3.2. Dehydration Procedure

Before the dehydration process, fruits were cut in halves and weighed. Dehydration was performed using 60% w/w solutes of sucrose, xylitol and maltitol, respectively. The concentration of these solutes was established during preliminary experiments, and it was based on the results presented in the literature data [18,26]. The OD was executed in a precision hot water bath for 10 min, 30 min, 60 min and 180 min, respectively, with an agitation speed of 1 Hz and water temperature at 30 °C and 50 °C (±1 °C). For each experiment, 22 g (±2.5 g) of kiwiberry halves were put into 250 mL beakers containing 80 mL of osmotic solutions. After reaching the setup dehydration time, the material was removed from the bath, washed using 200 g distilled water, and gently placed on filtration paper to remove liquid residue. Samples were weighed and dry matter was determined. Each osmotic dehydration run was repeated twice.

3.3. Analytical Methods

3.3.1. Mathematical Modeling

WR, WL and SG, which are the parameters describing osmotic dehydration process, were calculated according to the following equations:

$$WR= \frac{m_0 - m_{\tau }}{m_0} ·100\%$$

(1)

$$WL= \frac{m_o· \left(1- d.m{.}_o\right)- m_{\tau }·\left(1-d.m{.}_t\right)}{m_0·d.m{.}_0}$$

(2)

$$SG=\frac{\left(m_t·d.m{.}_t-m_0·d.m{.}_0\right)}{m_0·d.m{.}_0}$$

(3)

To describe the kinetics of the OD, the following modified equations proposed by Ade-Omowaye et al. [25] and model proposed by Peleg [24] were employed to fit the experimental results.
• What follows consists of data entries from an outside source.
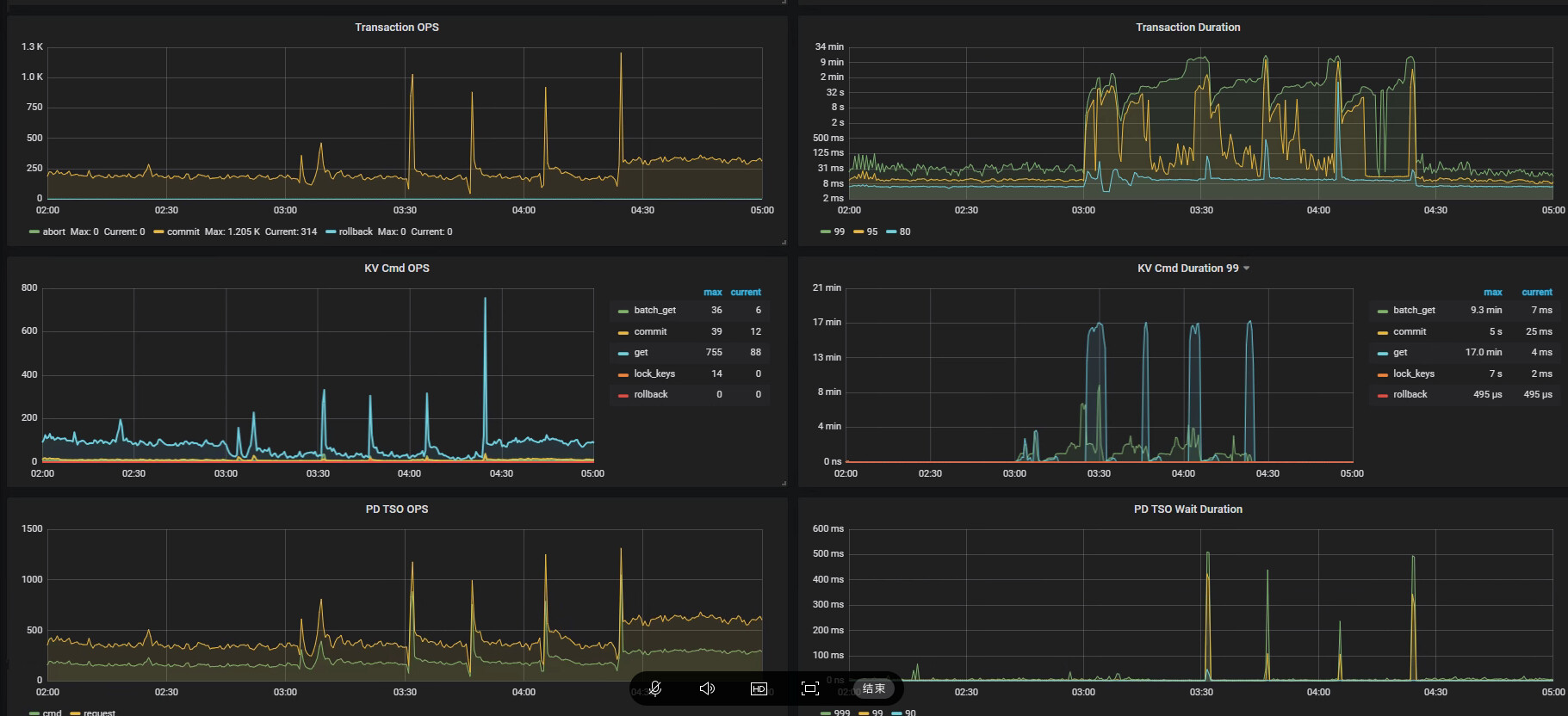
Task: Open the KV Cmd OPS panel title menu
Action: point(396,268)
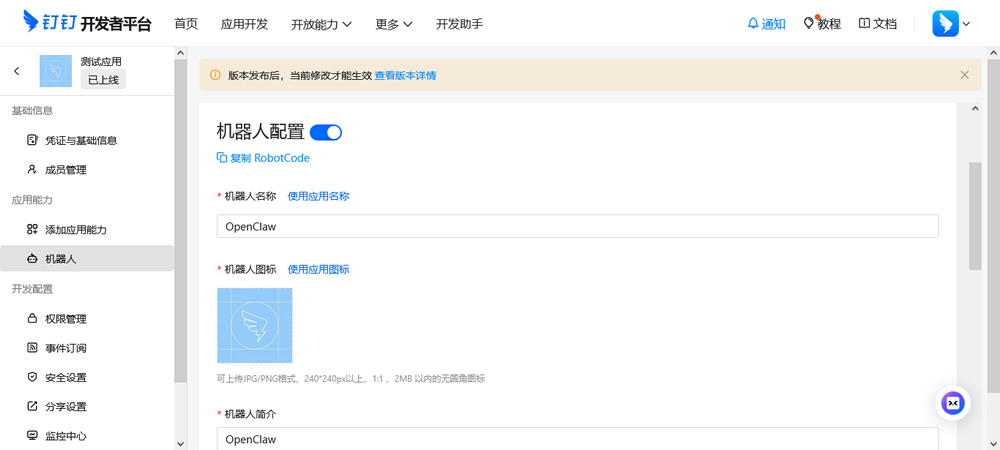
Task: Open 开发助手 in the top navigation
Action: click(x=459, y=24)
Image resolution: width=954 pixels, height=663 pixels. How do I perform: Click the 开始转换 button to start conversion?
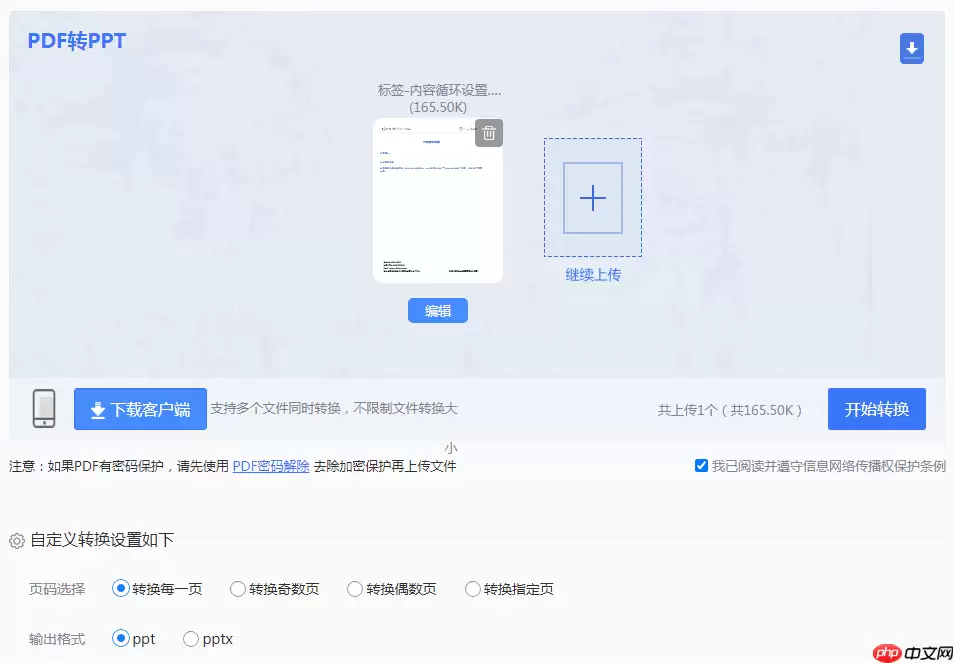click(876, 408)
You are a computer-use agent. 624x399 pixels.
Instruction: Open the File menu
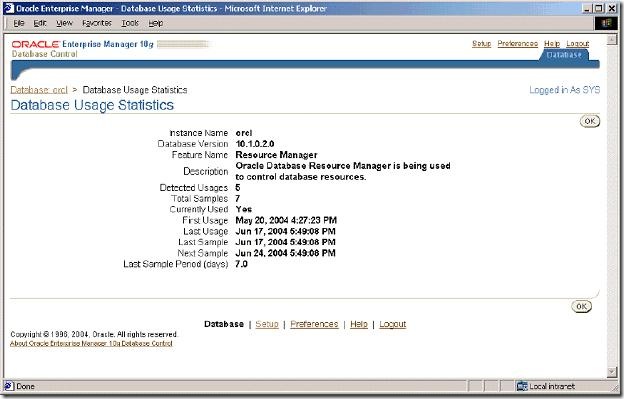coord(19,23)
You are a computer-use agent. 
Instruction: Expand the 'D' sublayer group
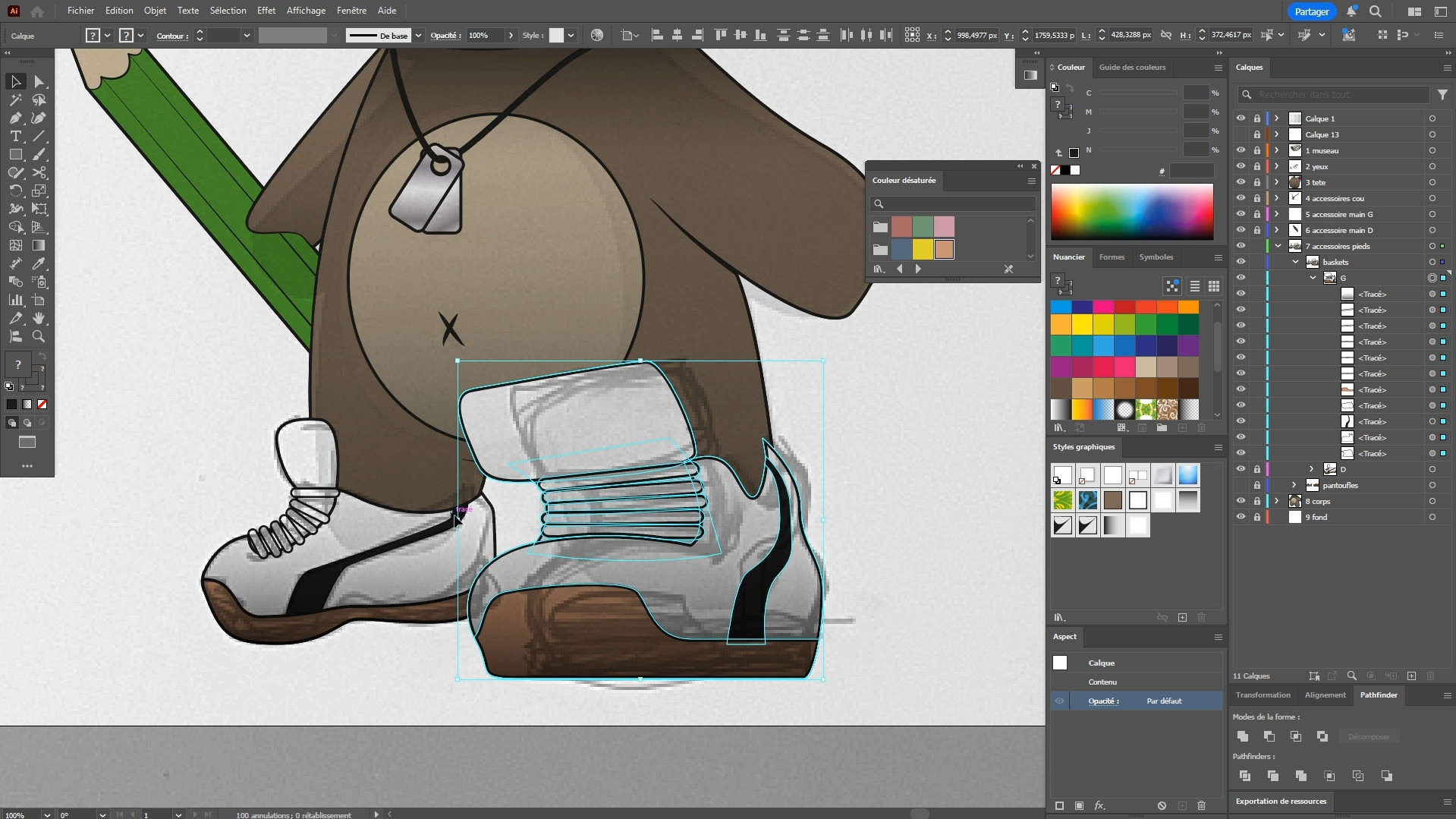pyautogui.click(x=1311, y=469)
WR, WL and SG data (Equations (1)–(3)) for the Ade-Omowaye et al. model were fitted as:

$$WR= K_m{\tau }^{0.5}$$

(4)

$$WL=K_{\omega }{\tau }^{0.5}$$

(5)

$$SG= K_s{\tau }^{0.5}$$

(6)

For the Peleg’s model:

$$Y=Y_0\pm \frac{\tau }{K_1+K_2\tau }$$

(7)

Fitting of the mathematical functions was performed using Table Curve 2D v5.01 software (SYSTAT Software, Inc., Chicago, IL, USA). The coefficient of determination (R²) (Equation (11)), the reduced chi-squared statistic (χ²) (Equation (9)), the root mean square error (RMSE) (Equation (8)), and the coefficient of residual variation (CRV) (Equation (10)) were used to evaluate the goodness of fit of tested models:

$$RMSE= \sqrt{\frac{{\mathsf{\Sigma }}_{i=1}^N{\left(M{R}_{i,p}- M{R}_{i,e}\right)}^2}{N}}$$

(8)

$${\chi }^2=\frac{{\Sigma }_{i=1}^N{\left(M{R}_{i,p}- M{R}_{i,e}\right)}^2}{N-n}$$

(9)

$$CRV=100\% ·\frac{\sqrt{{\chi }^2}}{Y}$$

(10)

$$R^2=\frac{{\Sigma }_{i=1}^N{\left(M{R}_{i,p}- M{R}_p\right)}^2}{{\Sigma }_{i=1}^N{\left(M{R}_{i,e}- M{R}_p\right)}^2}$$

(11)

The high R² values and the low χ² and RMSE values indicate that the model fits well to the experimental data. The values of CRV less than 20% indicate that the model can be used for predictions.

3.3.2. Statistical Analysis

The statistical software Statgraphics Plus version 18 (StatPoint), and Excel 2015 (Microsoft) were used for data analysis. The multifactorial analysis of variance (MANOVA) was performed with a significance level of α = 0.05. In the case of significant associations, post-hoc Tukey’s test was performed.

4. Conclusions

The maltitol, the xylitol and the sucrose are the effective osmotic agents for dehydration of kiwiberry. Both used polyols (xylitol, maltitol) can be considered as an effective and less-caloric alternative to the commonly used sucrose. For the tested concentration (60%), the most effective solution was xylitol. For the OD process at 30 °C, the WR, WL and SG parameters were similar for maltitol and sucrose. The best fitting model for the mass transfer modelling was the Peleg’s equation. Increased temperature resulted in an increased initial rate of mass transfer and improved overall effectiveness of the process.